(Screenshot grounding data)
+ + +

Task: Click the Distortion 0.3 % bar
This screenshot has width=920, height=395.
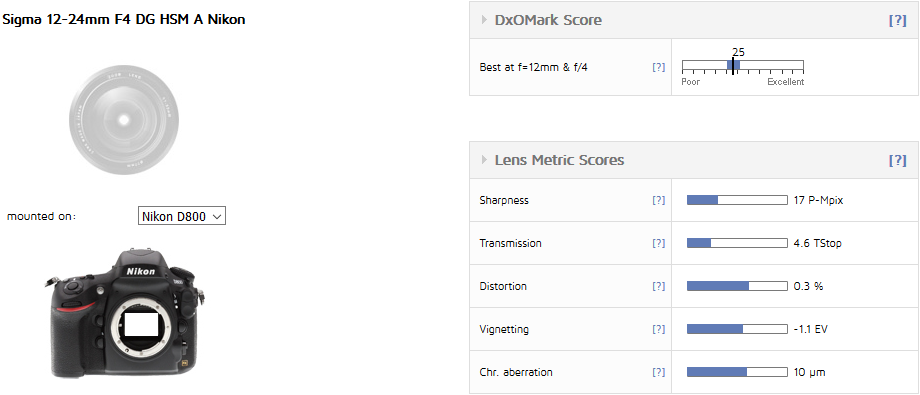Action: click(x=737, y=286)
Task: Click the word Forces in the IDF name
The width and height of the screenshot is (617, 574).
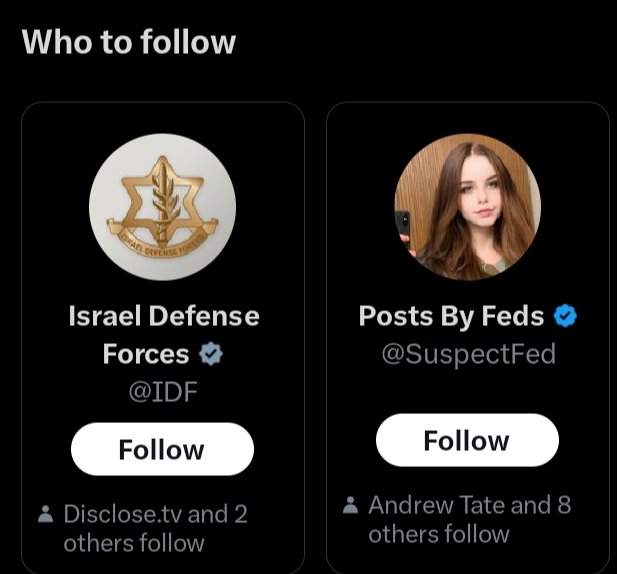Action: click(x=146, y=354)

+ + +

In the answer, the entries must appear exactly as above, without the images.

## Answer box
Task: Click the Distortion 0.3 % bar
This screenshot has width=920, height=395.
Action: click(x=737, y=286)
Task: Click the word Forces in the IDF name
The width and height of the screenshot is (617, 574).
Action: click(x=146, y=354)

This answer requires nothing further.